I'm trying to implement classes for which redis actually holds the attributes, but the user of the class is not aware of this (ie. object persistence across multiple clients). I know there are a few libs that wrap redis for python but none do exactly this in this simple way (but please correct me if I'm wrong on this!)
I've successfully implemented automatic redis storage of attributes but I can't seem to get retrieval to work using __getattribute__
without infinite recursion blowing it up. I think I am being careful about using object.__getattribute__
etc. but obviously I must be missing something:
class redisStored(object):
global redis
# A class method to implement object retrieval from redis
# Call <Classname>.load(<id>) to create a new instance which exists in redis
@classmethod
def load(cls,id):
# Create the object
obj = cls.__new__(cls)
# Set id without calling obj's __setattr__
object.__setattr__(obj,'id',int(id))
# Return the object we created
return obj
def __str__(self):
# Return "<ClassName>:<id>" to differentiate ids in redis
# You can use this to say redis.hgetall(g) where g is the instance
return "%s:%s" % (self.__class__.__name__, str(object.__getattribute__(self,'id')))

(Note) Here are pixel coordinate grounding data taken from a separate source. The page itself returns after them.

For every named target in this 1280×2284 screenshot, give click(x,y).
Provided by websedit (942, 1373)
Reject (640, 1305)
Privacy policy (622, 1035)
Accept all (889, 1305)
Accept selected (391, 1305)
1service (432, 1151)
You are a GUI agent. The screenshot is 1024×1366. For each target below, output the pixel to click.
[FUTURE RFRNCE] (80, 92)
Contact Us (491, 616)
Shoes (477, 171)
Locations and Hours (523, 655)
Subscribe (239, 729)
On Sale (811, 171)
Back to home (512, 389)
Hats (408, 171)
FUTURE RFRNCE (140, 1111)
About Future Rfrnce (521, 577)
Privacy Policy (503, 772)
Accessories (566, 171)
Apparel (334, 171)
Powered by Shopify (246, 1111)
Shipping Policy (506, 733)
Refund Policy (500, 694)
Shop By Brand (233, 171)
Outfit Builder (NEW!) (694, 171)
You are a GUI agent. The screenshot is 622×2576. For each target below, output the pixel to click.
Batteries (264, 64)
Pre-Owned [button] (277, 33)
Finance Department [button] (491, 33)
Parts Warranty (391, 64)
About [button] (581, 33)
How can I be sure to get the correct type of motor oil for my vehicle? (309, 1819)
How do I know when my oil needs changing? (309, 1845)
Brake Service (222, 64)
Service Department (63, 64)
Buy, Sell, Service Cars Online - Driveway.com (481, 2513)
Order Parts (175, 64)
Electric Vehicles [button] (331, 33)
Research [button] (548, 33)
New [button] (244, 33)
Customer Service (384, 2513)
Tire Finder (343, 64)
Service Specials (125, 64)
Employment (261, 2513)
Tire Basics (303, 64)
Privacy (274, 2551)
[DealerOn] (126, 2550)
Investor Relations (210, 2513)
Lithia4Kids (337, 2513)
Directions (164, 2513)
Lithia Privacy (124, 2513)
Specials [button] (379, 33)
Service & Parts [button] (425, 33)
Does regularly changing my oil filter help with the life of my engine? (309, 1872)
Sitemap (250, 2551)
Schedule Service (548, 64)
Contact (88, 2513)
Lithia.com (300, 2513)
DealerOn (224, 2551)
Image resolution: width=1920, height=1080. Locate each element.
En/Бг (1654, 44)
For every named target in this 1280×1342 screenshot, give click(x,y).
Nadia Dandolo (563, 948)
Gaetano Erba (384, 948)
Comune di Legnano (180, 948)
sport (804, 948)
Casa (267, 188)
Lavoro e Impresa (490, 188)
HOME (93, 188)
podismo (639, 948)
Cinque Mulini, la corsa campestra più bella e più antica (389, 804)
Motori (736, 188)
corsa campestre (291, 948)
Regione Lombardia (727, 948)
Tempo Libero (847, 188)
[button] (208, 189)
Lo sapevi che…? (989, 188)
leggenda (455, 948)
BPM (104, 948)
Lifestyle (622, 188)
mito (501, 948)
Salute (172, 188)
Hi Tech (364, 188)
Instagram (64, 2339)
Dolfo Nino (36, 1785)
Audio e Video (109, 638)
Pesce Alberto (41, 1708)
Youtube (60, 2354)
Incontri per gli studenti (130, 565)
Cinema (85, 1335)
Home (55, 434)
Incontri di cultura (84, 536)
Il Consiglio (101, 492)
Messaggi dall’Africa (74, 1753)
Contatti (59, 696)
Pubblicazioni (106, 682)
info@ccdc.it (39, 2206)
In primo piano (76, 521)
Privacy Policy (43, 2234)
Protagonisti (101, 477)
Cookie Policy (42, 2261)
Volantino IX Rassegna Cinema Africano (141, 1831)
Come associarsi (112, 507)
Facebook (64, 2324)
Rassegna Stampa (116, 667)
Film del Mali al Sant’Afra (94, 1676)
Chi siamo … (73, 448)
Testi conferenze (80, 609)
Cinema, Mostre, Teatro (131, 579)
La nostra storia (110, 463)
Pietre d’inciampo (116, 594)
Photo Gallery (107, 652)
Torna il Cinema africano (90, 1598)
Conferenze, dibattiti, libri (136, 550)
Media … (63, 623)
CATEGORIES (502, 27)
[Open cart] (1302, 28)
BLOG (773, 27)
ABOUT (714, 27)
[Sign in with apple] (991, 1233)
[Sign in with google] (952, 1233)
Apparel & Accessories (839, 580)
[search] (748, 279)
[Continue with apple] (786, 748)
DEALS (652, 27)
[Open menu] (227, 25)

# self.id here ^ would cause infinite recursion
# This works fine
def __setattr__(self,name,value):
redis.hset(self,name,value)
return object.__setattr__(self,name,value)
# This blows up with infinite recursion, WHY??
def __getattribute__(self,name):
_val = redis.hget(self,name)
if not _val:
return object.__getattribute__(self,name)
else:
return _val
If I trace this it blows up inside _val = redis.hget(self,name)
but I can't figure out why. Thanks for any help!